Issues in HHS' Proposed Rule on Confidentiality of Personal Health Information
T-HEHS-00-106: Published: Apr 26, 2000. Publicly Released: Apr 26, 2000.
- Full Report:
Pursuant to a congressional request, GAO discussed the Department of Health and Human Services' (HHS) proposed rule on the confidentiality of patient health care information, focusing on: (1) the authoritative basis in the Health Insurance Portability and Accountability Act (HIPAA) statute for some of the approaches taken by HHS in the proposed rule; (2) the overall pattern of public responses to the rule among a selected group of 40 organizations representing different constituencies affected by the rule; (3) the views expressed by those organizations with respect to sections of the rule that prompted an especially large volume of comments; and (4) concerns that would require legislative action to address.

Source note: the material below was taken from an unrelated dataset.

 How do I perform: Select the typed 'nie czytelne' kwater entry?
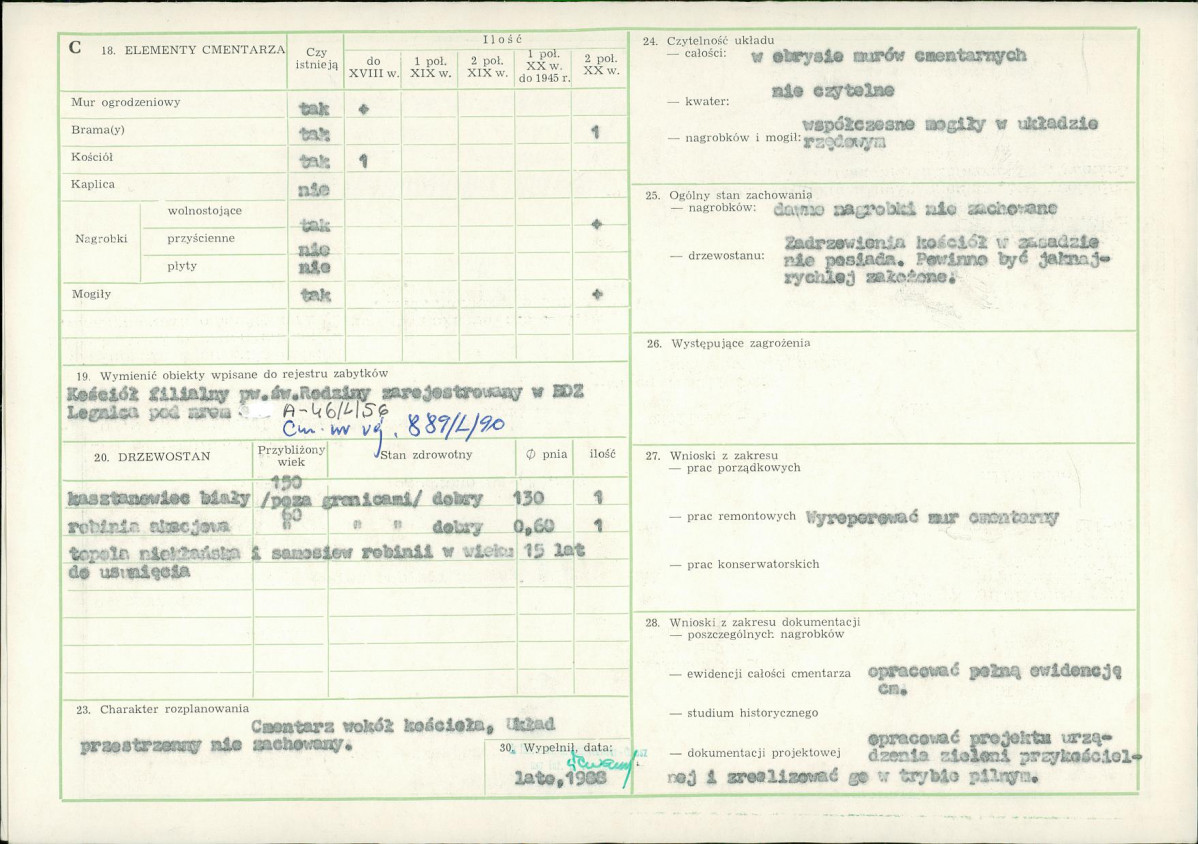832,91
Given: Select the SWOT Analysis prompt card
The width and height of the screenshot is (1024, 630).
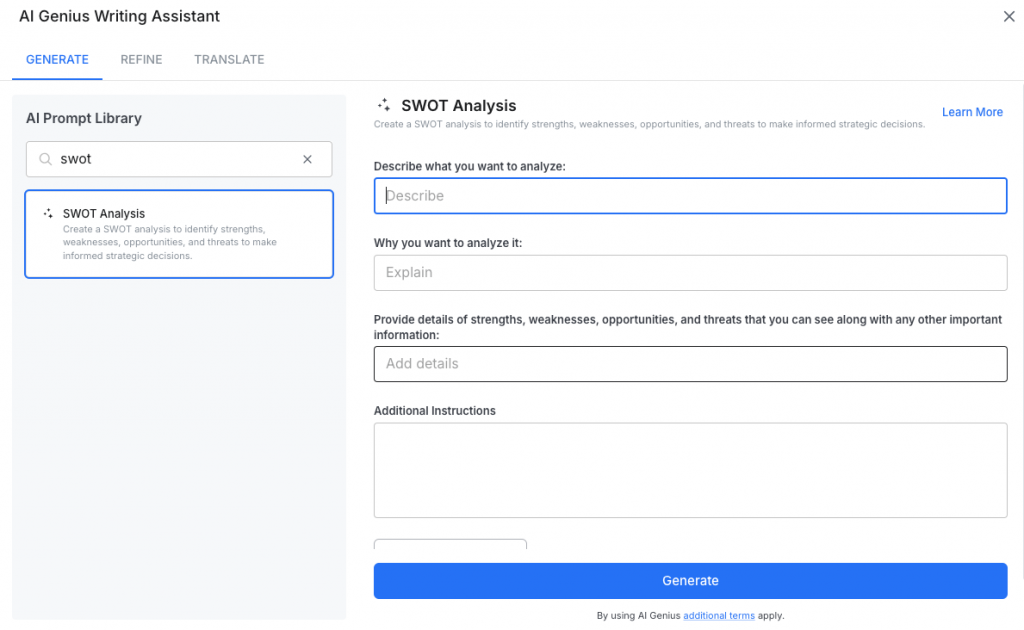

GAO noted that: (1) the regulatory strategies HHS adopted in the proposed rule seem consistent with HIPAA's purpose of protecting the privacy of health information and are legally permissible; (2) by requiring that entities directly regulated by the rule--health plans, health care providers, and health care clearinghouses (firms that put information into standard formats)--control the information practices of entities with which they do business, HHS has attempted to fill an otherwise significant gap in privacy protection; (3) for the same reason, HHS has covered the "paper progeny" of electronically maintained or transmitted health information--the privacy protections extended to individuals by HIPAA would be easy to circumvent if protected health information in an electronic record lost its protection merely by being printed; (4) HHS' decision to build flexibility into the proposed rule by allowing implementation of the standards to vary on the basis of an organization's size is also within its authority; (5) the stakeholders' comments to HHS reflected sharply divergent views on several critical issues; (6) most notably, patient advocates, state government representatives, and providers strongly supported the provision of the rule that preempts weaker state laws while leaving intact stronger ones; (7) meanwhile, health plans and employers emphasized the practical difficulties of implementing the complex interaction of federal and different state standards; (8) similarly, patient advocates and law enforcement officials approved of extending the rule's coverage from three types of entities subject to HIPAA regulation to business partners with whom these entities share protected health care data; (9) however, the covered entities themselves were wary of assuming the responsibility for enforcing compliance by these other groups; (10) in some cases, the changes desired by industry groups and patient advocates would require congressional action; (11) for example, HHS could not establish a uniform federal privacy standard preempting all applicable state laws unless HIPAA was amended; (12) only Congress could expand the rule's coverage to all types of entities that create, use, and share protected health information; and (13) for other proposed changes, such as coverage of records that had never been stored or transmitted electronically, it was less clear whether HHS could act without new legislation.